- Opening Delimiter -

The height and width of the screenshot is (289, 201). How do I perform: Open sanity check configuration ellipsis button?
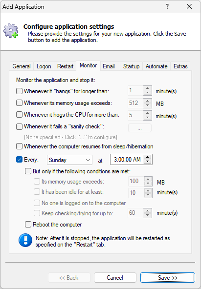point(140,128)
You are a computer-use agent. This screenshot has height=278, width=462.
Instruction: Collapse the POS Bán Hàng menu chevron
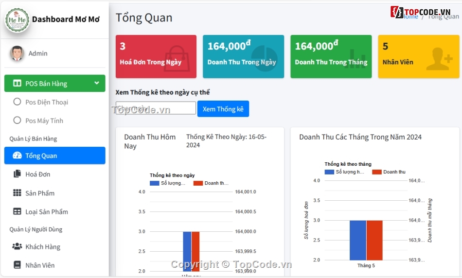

- Closing Delimiter -
- Opening Delimiter -

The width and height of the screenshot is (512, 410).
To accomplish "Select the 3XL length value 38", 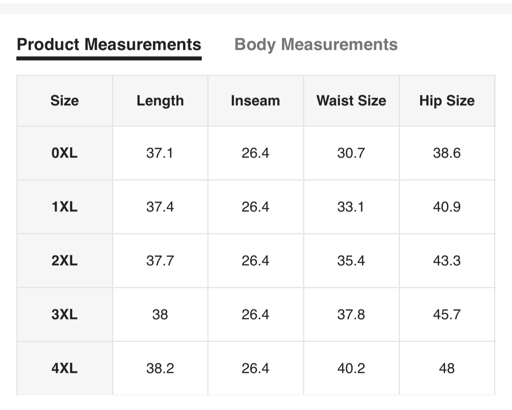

- Closing Delimiter -

To do => Above are the records; copy exactly the lines from the line with "You are a computer-use" through the line with "Instruction: Collapse the", both included.

Problem solution =>
You are a computer-use agent. This screenshot has height=278, width=462.
Instruction: Collapse the POS Bán Hàng menu chevron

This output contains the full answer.